Okuma Metni:
TÜRKİYE CUMHURİYETİ
|
ANAYASA MAHKEMESİ
|
|
|
BİRİNCİ BÖLÜM
|
|
KARAR
|
|
FEYZULLAH CANER BAŞVURUSU
|
(Başvuru Numarası: 2017/31906)
|
|
Karar Tarihi: 18/11/2020
|
|
BİRİNCİ BÖLÜM
|
|
KARAR
|
|
Başkan
|
:
|
Hasan Tahsin GÖKCAN
|
Üyeler
|
:
|
Burhan ÜSTÜN
|
|
|
Hicabi DURSUN
|
|
|
Yusuf Şevki HAKYEMEZ
|
|
|
Selahaddin MENTEŞ
|
Raportör
|
:
|
Tuğba TUNA IŞIK
|
Başvurucu
|
:
|
Feyzullah CANER
|
Vekili
|
:
|
Av. İbrahim Fırat MİDAM
|
I. BAŞVURUNUN
KONUSU
1. Başvuru; mahkeme kararının uygulanmaması nedeniyle
kararın icrası hakkının, parasal haklara ilişkin davada hukuka aykırı karar
verilmesi hakkaniyete uygun yargılanma hakkının ihlal edildiği iddiasına
ilişkindir.
II. BAŞVURU
SÜRECİ
2. Başvuru 7/8/2017 tarihinde yapılmıştır.
3. Başvuru, başvuru formu ve eklerinin idari yönden
yapılan ön incelemesinden sonra Komisyona sunulmuştur.
4. Komisyonunca başvurunun kabul edilebilirlik
incelemesinin Bölüm tarafından yapılmasına karar verilmiştir.
5. Başvuru belgelerinin bir örneği bilgi için Adalet
Bakanlığına (Bakanlık) gönderilmiştir. Bakanlık görüş bildirmeyeceğini
belirtmiştir.
III. OLAY VE
OLGULAR
6. Başvuru formu ve eklerinde ifade edildiği şekliyle
ilgili olaylar özetle şöyledir:
7. Başvurucu, Ankara İl Emniyet Müdürlüğü Asayiş Şube
Müdürlüğünde polis memuru olarak görev yapmaktayken Emniyet Genel Müdürlüğü
(İdare) tarafından 21/6/2012 tarihli Emniyet Hizmetleri Bomba Uzmanı Branşlı
Personel Yönergesi'nin "Branştan çıkarma" kenar başlıklı 12.

(Öğelerin nerede göründüğüne dair kayıtlar)
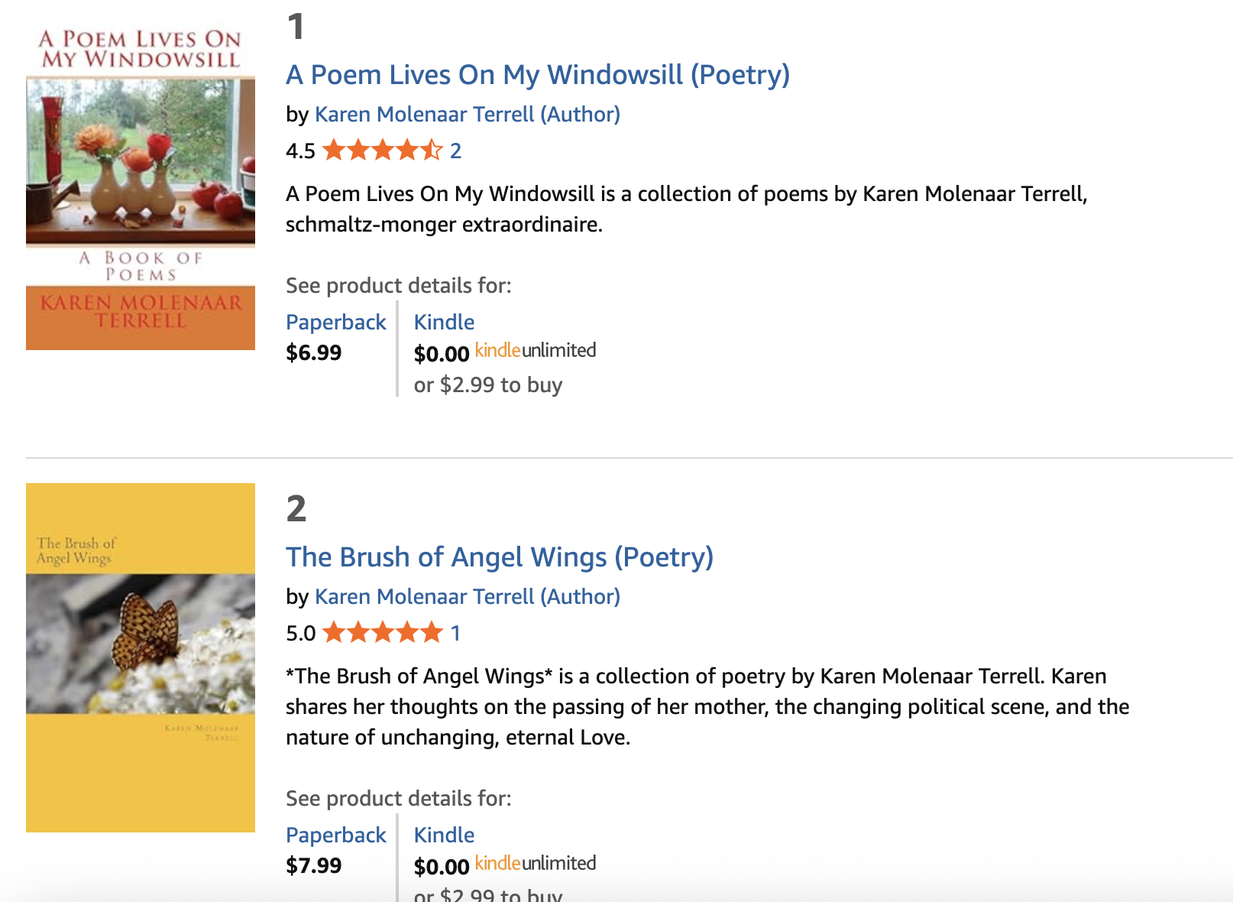Open A Poem Lives On My Windowsill title
This screenshot has width=1233, height=902.
pos(538,75)
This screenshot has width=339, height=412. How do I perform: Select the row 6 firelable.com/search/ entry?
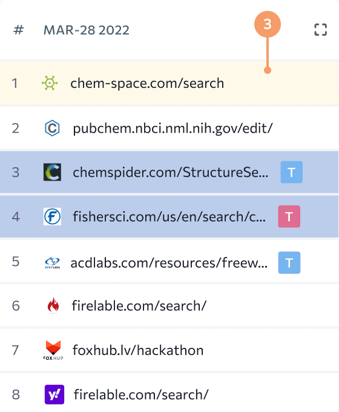169,305
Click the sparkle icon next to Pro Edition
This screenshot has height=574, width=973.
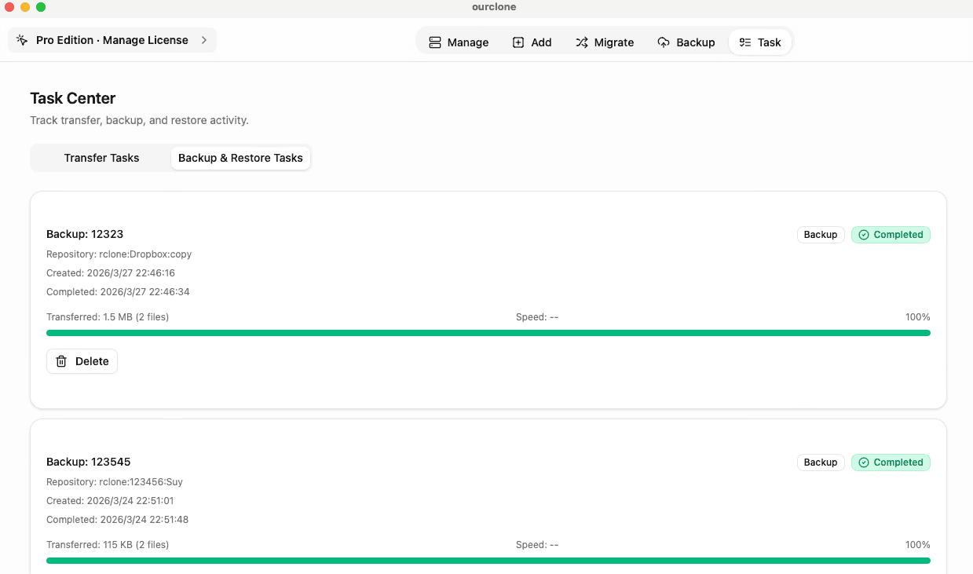pyautogui.click(x=21, y=39)
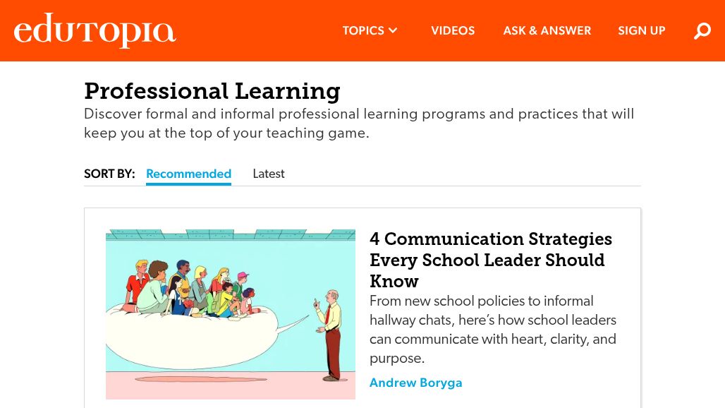Open site search with the magnifier icon
This screenshot has height=408, width=725.
[x=702, y=31]
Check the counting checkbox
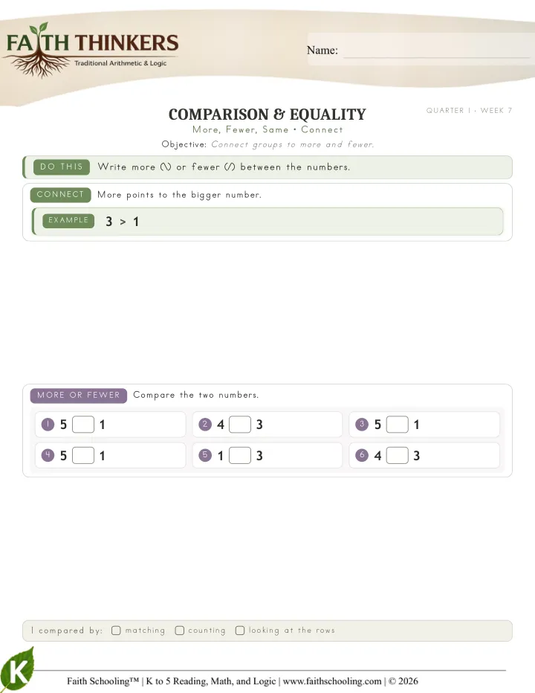The image size is (535, 693). (179, 631)
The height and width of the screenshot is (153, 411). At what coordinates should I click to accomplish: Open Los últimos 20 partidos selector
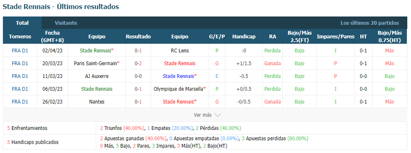(x=370, y=23)
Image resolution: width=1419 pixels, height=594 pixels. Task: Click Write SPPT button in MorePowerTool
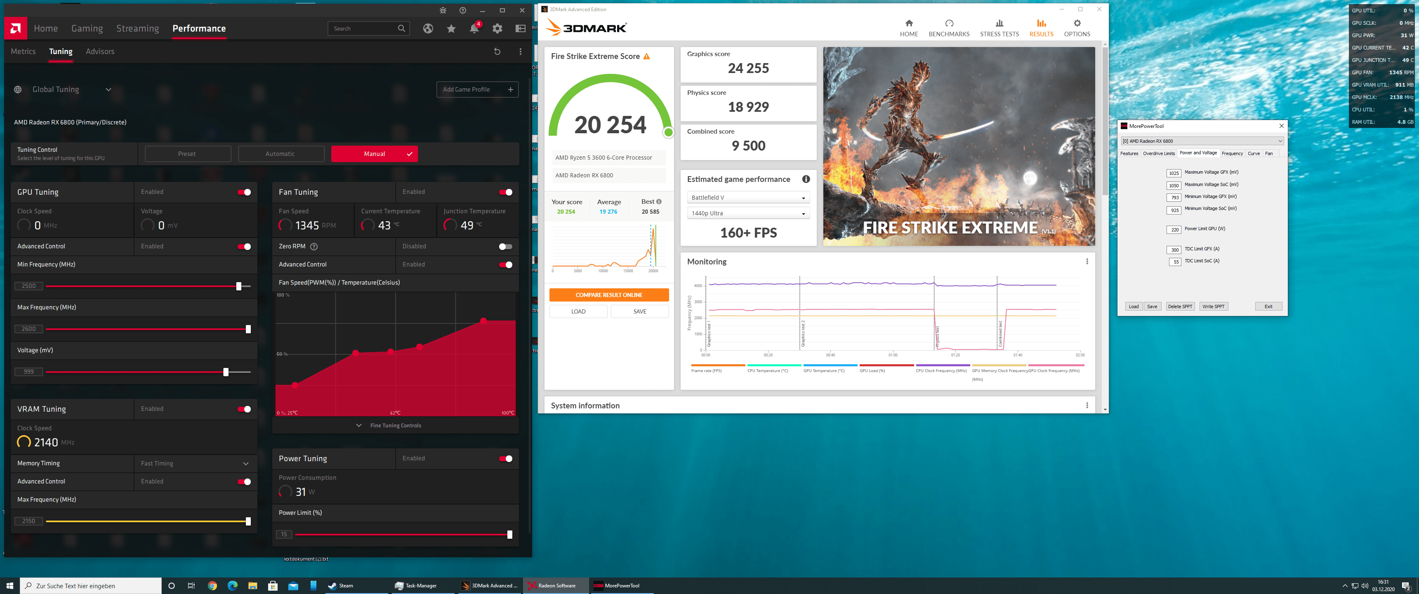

İstenenler:
1. Anayasa Mahkemesi karar metnine göre aşağıdaki soruları yanıtlayın.
(a) Başvuru numarası nedir?
(b) Başvuru hangi tarihte yapılmıştır?
(c) Adalet Bakanlığı, kendisine gönderilen başvuru belgeleri üzerine ne belirtmiştir?
2. Kayıtlarda "The height and" ifadesini içeren satırdan kayıtların sonuna kadar (iki uç da dahil) olan satırları istekleriyle birlikte yeniden yazın. Yalnızca bu satırları verin. Yanıtlardaki koordinatları 0,25 ile çarpıp tam sayıya yuvarlayın (buçuklar yukarı yuvarlanır) ve resimleri yanıta almayın.

Görevlere Göre Yanıtlar:
1.
(a) 2017/31906
(b) 7/8/2017
(c) Görüş bildirmeyeceğini belirtmiştir.

2.
The height and width of the screenshot is (153, 411). At what coordinates should I click to accomplish: Open Los últimos 20 partidos selector
(x=93, y=6)
Image resolution: width=1419 pixels, height=594 pixels. Task: Click Write SPPT button in MorePowerTool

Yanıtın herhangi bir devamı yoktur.